L’activisme marocain est néanmoins scruté de très près par l’Algérie, qui considère le nord du Mali comme une de ses zones d’influence (Africa Intelligence du 08/06/20). A la faveur du coup d’État, sa diplomatie est parvenue à revenir en force dans le jeu en réactivant le processus de l’accord d’Alger. Signé en 2015 sous le haut patronage de l’Algérie par l’État malien avec plusieurs groupes armés actifs au Nord Mali, sa mise en application avait été particulièrement mise à mal sous la présidence d’IBK. Depuis l’automne, le ministre des affaires étrangères algérien Sabri Boukadoum a ainsi multiplié les visites au Mali. La dernière s’est tenue le 11 février à Kidal dans le cadre d’une réunion inédite du comité de suivi de l’accord d’Alger à laquelle participait également le chef de la diplomatie française, Jean-Yves Le Drian.

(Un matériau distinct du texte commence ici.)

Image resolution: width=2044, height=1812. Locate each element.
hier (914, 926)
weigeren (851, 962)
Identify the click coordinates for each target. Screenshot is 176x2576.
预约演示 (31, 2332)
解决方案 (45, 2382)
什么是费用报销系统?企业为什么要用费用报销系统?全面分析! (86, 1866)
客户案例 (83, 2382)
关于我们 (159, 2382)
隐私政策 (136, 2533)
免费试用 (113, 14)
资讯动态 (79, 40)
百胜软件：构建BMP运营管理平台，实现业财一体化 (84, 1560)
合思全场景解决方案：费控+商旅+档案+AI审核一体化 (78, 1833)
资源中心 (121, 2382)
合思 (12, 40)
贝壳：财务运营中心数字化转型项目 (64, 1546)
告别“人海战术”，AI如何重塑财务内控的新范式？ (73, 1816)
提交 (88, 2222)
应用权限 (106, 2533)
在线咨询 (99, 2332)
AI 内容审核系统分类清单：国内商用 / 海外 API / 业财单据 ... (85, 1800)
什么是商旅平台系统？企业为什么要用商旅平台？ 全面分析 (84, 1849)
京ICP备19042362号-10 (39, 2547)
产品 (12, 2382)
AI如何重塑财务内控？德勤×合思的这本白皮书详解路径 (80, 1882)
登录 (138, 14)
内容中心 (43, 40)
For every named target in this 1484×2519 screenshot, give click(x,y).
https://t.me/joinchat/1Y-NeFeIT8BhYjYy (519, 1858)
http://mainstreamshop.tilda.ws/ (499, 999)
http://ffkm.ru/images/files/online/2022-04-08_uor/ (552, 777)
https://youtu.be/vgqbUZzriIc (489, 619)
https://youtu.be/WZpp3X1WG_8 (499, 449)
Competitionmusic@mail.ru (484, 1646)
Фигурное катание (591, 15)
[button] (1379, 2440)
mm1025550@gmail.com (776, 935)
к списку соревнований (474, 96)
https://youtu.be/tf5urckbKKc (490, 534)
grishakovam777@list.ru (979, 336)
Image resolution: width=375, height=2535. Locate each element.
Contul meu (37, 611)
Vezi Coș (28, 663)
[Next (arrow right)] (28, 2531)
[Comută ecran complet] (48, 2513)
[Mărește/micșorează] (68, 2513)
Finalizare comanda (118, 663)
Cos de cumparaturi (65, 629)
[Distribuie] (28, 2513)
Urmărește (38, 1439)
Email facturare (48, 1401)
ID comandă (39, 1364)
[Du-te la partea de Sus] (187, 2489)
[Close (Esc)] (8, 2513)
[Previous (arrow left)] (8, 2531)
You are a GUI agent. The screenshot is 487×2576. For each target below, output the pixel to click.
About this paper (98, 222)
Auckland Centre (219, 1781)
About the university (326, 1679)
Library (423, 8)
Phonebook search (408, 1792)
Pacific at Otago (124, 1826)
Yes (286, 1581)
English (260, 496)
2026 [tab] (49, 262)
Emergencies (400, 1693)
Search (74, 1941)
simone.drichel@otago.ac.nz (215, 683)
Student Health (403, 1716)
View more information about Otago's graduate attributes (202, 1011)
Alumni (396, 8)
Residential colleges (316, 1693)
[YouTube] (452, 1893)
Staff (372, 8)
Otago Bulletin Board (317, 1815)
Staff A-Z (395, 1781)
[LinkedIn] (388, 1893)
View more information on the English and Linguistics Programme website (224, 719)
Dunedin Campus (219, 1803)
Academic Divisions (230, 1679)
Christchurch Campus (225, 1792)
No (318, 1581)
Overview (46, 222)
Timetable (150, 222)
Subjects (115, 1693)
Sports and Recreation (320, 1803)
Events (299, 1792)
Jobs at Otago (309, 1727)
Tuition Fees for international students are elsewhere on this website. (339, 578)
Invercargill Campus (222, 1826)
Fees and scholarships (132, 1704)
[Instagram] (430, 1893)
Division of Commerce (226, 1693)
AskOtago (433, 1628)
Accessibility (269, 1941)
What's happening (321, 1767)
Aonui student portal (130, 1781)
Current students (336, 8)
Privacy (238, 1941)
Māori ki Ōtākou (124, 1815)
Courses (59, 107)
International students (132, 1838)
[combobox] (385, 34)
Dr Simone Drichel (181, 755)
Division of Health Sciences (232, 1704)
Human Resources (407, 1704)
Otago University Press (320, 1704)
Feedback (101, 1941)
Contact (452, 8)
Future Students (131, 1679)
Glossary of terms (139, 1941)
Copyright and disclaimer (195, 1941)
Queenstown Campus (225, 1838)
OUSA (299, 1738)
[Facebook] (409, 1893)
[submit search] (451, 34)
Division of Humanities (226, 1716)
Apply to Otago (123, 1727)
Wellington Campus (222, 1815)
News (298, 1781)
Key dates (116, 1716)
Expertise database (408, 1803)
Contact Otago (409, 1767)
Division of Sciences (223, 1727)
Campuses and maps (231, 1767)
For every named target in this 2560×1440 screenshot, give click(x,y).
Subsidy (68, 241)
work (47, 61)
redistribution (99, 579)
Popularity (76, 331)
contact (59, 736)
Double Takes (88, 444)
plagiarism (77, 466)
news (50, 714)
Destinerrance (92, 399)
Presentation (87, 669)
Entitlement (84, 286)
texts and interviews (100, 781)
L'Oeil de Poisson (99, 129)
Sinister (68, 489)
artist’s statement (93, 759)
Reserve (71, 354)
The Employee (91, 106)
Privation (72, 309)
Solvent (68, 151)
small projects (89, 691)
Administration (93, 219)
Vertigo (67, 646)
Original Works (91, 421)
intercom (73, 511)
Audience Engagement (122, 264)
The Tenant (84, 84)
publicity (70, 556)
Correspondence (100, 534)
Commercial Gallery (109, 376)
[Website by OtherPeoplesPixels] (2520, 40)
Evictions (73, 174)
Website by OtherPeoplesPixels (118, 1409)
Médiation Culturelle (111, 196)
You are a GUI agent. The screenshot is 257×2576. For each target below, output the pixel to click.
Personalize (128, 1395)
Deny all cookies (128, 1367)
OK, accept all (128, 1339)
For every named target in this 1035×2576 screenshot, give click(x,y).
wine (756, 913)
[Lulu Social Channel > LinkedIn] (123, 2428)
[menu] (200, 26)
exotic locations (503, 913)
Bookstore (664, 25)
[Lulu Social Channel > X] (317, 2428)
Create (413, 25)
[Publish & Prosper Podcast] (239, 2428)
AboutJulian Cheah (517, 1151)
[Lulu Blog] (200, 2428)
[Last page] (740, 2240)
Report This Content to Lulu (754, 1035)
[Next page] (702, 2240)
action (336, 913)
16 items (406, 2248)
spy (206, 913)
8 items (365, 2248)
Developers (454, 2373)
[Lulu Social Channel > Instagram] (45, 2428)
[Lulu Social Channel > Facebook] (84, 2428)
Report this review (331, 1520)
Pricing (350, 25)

Depuis cet été, Alger peut en effet s’appuyer sur le soutien de la France en dépit de quelques frictions. La diplomatie tricolore multiplie les appels du pied pour davantage associer le pays dans le dossier sahélien. Le Drian s’est régulièrement félicité du rôle croissant tenu par l’Algérie, qui a largement engagé sa responsabilité dans le suivi de l’accord. Alger joue néanmoins une partition délicate : un énième échec dans sa mise en application pourrait grandement fragiliser sa diplomatie d’influence. L’Algérie reste encore très réticente à rejoindre les grandes initiatives multilatérales à l’instar de la Coalition pour le Sahel, elle se démarque par un volontarisme affiché à être pleinement impliquée dans les mécanismes de suivi de la crise malienne.

Le 8 mars à Lomé, dans le cadre de la deuxième réunion du Groupe de soutien à la transition au Mali (GST-Mali), Sabri Boukadoum s’était déplacé en force dans la capitale togolaise. Outre son directeur Afrique, figuraient notamment l’ambassadeur d’Algérie au Mali, Boualem Chebihi, ainsi que le directeur adjoint des renseignements extérieurs pour le Mali et le Sahel, particulièrement écouté à Alger sur le dossier malien.